Blood Adv. 2025 Jul 2:bloodadvances.2024015659. doi: 10.1182/bloodadvances.2024015659. Online ahead of print.
ABSTRACT
Measurement of patient-reported outcomes (PROs) and health-related quality of life (HrQOL) are crucial for comprehensive, patient-centered cancer care. Both PROs and HrQOL have been under-studied in patients with Erdheim-Chester disease (ECD), a rare cancer with protean manifestations, dense symptomatology, and frequent diagnostic delay. We sought to evaluate the longitudinal evolution of symptom burden and unmet supportive care needs in patients with ECD, and to identify associations between these PROs and HrQOL. A registry-based cohort of patients with ECD completed a PRO battery including the Functional Assessment of Cancer Therapy-General (FACT-G) and other validated PRO measures. Descriptive statistics were used to characterize the distribution of PROs and FACT-G scores; PROs were modeled by univariable linear regression with FACT-G total score as the dependent variable at (1) registry enrollment and (2) 12-month time points. Changes in FACT-G total score (the difference between the 12-month and enrollment scores) were correlated with changes in PROs using univariable linear regression analysis. In 158 patients, mean total FACT-G was 70.8, lower than observed across multiple cancer cohorts.
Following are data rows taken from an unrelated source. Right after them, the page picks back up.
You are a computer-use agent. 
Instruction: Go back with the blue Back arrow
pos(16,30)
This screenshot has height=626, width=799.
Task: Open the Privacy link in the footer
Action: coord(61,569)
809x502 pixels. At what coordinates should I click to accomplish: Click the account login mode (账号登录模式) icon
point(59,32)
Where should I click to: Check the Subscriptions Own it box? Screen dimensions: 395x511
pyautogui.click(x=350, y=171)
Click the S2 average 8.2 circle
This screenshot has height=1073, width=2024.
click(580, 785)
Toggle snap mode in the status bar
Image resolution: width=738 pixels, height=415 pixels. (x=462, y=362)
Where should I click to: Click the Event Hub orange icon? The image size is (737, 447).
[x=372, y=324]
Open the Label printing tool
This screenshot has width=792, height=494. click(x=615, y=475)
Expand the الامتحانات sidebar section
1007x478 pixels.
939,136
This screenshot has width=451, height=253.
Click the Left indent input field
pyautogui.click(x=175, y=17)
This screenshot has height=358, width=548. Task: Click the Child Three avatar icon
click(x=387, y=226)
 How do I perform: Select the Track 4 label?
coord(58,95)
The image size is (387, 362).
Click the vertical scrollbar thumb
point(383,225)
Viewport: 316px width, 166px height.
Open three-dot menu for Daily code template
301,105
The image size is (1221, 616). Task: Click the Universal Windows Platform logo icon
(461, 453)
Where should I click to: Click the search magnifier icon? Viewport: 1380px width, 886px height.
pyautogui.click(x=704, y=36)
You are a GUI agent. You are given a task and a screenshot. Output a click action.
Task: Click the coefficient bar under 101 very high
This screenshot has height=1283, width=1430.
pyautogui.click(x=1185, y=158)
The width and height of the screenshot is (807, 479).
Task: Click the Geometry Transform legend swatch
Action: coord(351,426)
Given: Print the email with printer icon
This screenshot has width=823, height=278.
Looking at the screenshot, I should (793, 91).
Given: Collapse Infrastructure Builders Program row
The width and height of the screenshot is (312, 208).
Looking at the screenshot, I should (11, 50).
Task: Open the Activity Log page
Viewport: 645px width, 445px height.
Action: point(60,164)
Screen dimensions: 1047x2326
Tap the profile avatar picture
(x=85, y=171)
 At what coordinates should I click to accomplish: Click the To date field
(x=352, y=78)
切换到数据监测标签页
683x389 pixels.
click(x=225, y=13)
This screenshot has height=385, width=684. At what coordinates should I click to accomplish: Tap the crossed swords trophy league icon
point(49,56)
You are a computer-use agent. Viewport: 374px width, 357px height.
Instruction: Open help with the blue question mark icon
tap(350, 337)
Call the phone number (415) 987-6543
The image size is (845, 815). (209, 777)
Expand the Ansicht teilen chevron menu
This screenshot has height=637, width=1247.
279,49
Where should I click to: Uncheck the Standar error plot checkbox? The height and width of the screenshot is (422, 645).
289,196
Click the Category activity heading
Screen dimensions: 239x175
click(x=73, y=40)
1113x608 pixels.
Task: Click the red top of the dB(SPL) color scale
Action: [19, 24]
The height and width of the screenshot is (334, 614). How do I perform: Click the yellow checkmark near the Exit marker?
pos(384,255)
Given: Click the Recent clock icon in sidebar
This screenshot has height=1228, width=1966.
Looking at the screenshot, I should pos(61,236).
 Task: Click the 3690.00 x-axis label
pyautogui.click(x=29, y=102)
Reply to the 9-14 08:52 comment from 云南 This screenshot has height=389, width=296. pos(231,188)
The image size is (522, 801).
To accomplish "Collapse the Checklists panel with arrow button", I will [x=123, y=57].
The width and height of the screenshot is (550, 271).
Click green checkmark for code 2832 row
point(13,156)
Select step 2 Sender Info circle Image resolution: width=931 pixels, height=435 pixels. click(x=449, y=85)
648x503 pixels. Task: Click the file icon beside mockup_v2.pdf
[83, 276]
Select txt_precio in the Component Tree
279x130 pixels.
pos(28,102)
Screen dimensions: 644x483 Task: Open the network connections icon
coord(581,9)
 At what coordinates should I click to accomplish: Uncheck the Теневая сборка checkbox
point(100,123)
Higher levels of pain and fatigue, presence of neurologic symptoms, and greater number of unmet needs were all associated with worse HrQOL. Improvement in pain, fatigue, and unmet needs over 12 months was significantly associated with improvement in HrQOL. In patients with ECD, HrQOL is substantially diminished, even when considering other patients with cancer. Mitigation of symptoms and addressing unmet supportive care needs represent opportunities for intervention to improve HrQOL in ECD.